Generative Adversarial Networks: What it is, How they work, and My Experiments

Generative Adversarial Networks: What it is, How they work, and My Experiments

Over the past month, I've been studying Generative Adversarial Networks (GANs). I started with the basics, using the MNIST dataset, and advanced through implementing a Conditional GAN (CGAN) with a Deep Convolutional GAN (DCGAN) architecture. Here’s a breakdown of my progress, key insights, challenges, and future goals:

Understanding the Basics of GANs

At a high level, GANs are composed of two neural networks that compete with each other:

  1. Generator: This network takes random noise as input and generates synthetic data. Its goal is to create realistic data to fool the second network, the Discriminator.
  2. Discriminator: This network receives both real data (from a dataset) and fake data (from the Generator). Its objective is to classify the real data as real correctly and the fake data as fake.
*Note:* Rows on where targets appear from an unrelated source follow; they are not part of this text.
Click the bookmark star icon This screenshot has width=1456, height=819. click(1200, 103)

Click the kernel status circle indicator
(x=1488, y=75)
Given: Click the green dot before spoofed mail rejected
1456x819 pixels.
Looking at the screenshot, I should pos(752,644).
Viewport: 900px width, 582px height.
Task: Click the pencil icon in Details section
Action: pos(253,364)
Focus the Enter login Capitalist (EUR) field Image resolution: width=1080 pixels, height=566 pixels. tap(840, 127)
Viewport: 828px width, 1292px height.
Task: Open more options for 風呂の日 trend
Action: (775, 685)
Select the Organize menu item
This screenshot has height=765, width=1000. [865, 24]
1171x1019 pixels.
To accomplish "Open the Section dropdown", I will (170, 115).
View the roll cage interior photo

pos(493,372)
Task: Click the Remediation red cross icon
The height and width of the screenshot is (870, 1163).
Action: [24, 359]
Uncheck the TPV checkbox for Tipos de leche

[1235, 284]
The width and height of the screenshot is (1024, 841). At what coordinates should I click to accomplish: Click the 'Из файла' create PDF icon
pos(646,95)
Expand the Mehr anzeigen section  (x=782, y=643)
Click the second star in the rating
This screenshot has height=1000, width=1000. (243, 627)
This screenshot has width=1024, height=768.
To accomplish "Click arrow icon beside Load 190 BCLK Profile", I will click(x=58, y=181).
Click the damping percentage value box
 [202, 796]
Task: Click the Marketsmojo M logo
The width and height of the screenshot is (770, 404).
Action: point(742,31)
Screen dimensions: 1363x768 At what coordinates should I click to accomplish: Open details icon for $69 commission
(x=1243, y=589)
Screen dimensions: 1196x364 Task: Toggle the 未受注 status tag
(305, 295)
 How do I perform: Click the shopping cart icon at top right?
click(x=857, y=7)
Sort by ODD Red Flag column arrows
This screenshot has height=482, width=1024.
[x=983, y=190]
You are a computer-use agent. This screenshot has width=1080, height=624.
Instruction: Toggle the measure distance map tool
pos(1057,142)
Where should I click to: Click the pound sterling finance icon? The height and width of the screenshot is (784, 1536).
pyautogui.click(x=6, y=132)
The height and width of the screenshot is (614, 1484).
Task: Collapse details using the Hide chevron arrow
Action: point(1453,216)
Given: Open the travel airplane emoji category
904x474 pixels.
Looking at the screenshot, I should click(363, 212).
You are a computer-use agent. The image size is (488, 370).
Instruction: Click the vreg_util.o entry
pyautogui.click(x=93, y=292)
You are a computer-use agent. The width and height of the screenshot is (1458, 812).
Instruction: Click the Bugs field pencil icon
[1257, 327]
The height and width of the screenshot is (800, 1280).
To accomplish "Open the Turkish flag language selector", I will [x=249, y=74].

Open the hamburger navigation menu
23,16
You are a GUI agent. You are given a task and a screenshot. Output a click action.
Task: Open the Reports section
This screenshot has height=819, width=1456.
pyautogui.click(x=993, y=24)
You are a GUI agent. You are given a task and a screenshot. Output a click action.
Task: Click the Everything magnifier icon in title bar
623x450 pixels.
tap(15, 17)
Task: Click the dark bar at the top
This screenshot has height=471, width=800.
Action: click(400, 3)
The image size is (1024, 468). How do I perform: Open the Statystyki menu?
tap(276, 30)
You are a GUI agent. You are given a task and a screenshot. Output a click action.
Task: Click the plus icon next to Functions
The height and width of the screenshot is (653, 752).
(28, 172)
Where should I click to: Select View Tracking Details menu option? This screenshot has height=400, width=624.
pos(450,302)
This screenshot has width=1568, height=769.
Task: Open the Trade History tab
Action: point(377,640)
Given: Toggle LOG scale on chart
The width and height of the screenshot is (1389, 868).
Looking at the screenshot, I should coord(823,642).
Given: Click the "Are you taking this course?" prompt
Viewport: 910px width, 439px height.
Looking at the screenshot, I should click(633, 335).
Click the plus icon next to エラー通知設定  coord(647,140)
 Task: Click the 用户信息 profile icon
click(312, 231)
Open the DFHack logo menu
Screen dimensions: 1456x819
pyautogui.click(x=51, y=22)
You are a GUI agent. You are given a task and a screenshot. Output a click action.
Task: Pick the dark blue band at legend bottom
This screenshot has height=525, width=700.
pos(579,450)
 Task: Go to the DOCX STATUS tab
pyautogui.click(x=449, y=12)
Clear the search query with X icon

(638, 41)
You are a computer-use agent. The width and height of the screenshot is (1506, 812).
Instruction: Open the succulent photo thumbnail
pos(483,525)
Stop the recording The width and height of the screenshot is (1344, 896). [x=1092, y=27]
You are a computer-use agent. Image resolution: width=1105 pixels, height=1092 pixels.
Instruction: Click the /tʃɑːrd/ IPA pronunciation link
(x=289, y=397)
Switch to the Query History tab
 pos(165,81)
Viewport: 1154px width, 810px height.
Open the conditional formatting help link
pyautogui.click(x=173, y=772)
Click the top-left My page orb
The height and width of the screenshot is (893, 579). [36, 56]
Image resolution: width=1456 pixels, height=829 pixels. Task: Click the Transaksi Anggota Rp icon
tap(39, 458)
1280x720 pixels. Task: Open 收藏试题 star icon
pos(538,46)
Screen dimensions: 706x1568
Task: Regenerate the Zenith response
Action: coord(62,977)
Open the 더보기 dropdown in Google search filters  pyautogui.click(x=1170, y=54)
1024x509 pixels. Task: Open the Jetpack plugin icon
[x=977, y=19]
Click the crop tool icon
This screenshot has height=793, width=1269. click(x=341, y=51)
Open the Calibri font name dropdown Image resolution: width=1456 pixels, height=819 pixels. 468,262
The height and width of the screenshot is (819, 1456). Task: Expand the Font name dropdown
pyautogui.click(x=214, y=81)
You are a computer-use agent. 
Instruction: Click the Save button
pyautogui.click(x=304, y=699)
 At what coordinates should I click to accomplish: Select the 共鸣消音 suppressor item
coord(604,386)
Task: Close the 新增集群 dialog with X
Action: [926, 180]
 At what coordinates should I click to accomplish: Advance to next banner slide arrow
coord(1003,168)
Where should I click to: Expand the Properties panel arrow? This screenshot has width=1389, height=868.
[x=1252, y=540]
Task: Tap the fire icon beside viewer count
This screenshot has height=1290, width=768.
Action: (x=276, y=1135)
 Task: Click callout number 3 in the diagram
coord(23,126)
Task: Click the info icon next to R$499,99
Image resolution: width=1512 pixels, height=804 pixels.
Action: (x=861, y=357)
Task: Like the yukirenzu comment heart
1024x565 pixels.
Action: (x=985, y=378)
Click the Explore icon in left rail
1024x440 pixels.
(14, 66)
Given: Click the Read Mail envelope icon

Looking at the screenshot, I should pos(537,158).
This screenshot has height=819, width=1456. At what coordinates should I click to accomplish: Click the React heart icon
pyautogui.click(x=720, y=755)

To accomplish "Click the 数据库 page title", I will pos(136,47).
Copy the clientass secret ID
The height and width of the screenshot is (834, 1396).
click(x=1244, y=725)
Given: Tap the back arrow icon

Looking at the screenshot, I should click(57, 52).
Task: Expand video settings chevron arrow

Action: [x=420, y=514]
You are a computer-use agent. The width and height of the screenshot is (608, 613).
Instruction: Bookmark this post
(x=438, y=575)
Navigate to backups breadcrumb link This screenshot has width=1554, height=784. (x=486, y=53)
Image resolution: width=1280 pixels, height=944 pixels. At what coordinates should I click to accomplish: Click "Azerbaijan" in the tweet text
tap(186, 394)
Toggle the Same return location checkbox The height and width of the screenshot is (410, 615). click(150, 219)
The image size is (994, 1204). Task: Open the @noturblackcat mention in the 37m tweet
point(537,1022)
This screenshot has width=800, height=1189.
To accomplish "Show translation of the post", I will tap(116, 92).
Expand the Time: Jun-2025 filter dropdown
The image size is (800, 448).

The competition between these networks creates a feedback loop: as the Generator gets better at creating convincing fakes, the Discriminator has to become more discerning. Training them simultaneously requires a delicate balance—if one network gets too strong too fast, the other struggles to improve.

Discriminative vs. Generative Models: A Quick Overview

As I explored more about GANs and how they work, I needed to understand the difference between discriminative and generative models - since GANs fall into the generative category.

Discriminative Models:

  • Focus on predicting labels by learning the decision boundaries between different classes. Mainly used for classification.
  • Learns how to distinguish between classes, often called classifiers.
  • Examples include Logistic Regression and Support Vector Machines (SVMs)

Generative Models:

  • Aim to model the entire data distribution and generate new data samples.
  • Learns how to make realistic representations of classes.
  • It takes a random input called "noise", then it tries to create a set of features that look like the class.
  • Examples include Variational Autoencoders (VAEs) and Generative Adversarial Networks (GANs).

Generator:

Purpose:

The primary role of the Generator is to create fake data that resembles real data. In the case of image generation, it takes random noise as input and transforms it into images that ideally should look indistinguishable from real images in the training dataset.

How It Works:

  1. Input: The Generator takes a random noise vector (usually sampled from a normal distribution) as its input. This noise serves as a seed from which the Generator can create various outputs.
  2. Architecture: The Generator typically employs a series of transposed convolutional layers (also known as deconvolutional layers) to upsample the input noise. These layers reverse the downsampling process of convolutional layers used in the Discriminator. Activation Functions: The final layer usually employs a Tanh activation function to scale the output pixel values between -1 and 1 (commonly used in image generation). Intermediate layers often use ReLU or Leaky ReLU to maintain non-linearity and improve the flow of gradients.
  3. Training Process: During training, the Generator aims to maximize the probability of the Discriminator making a mistake by producing fake images that look real. It learns through backpropagation, receiving feedback from the Discriminator about how "real" or "fake" its outputs are.

Discriminator

Purpose:

The Discriminator's role is to differentiate between real data and the fake data generated by the Generator. It acts as a binary classifier, aiming to maximize its accuracy in identifying the source of the input data.

How It Works

  1. Input: The Discriminator takes both real images from the training dataset and fake images generated by the Generator as input.
  2. Architecture: It typically uses convolutional layers followed by pooling layers to downsample the input. These layers help the model learn spatial hierarchies and extract important features. Activation Functions: The output layer generally uses a sigmoid activation function to produce a probability score between 0 (fake) and 1 (real).
  3. Training Process: The Discriminator is trained to maximize the probability of correctly classifying real and fake images. It learns through backpropagation based on the errors it makes during predictions. The Discriminator’s feedback helps the Generator improve by letting it know how “real” or “fake” its generated outputs are.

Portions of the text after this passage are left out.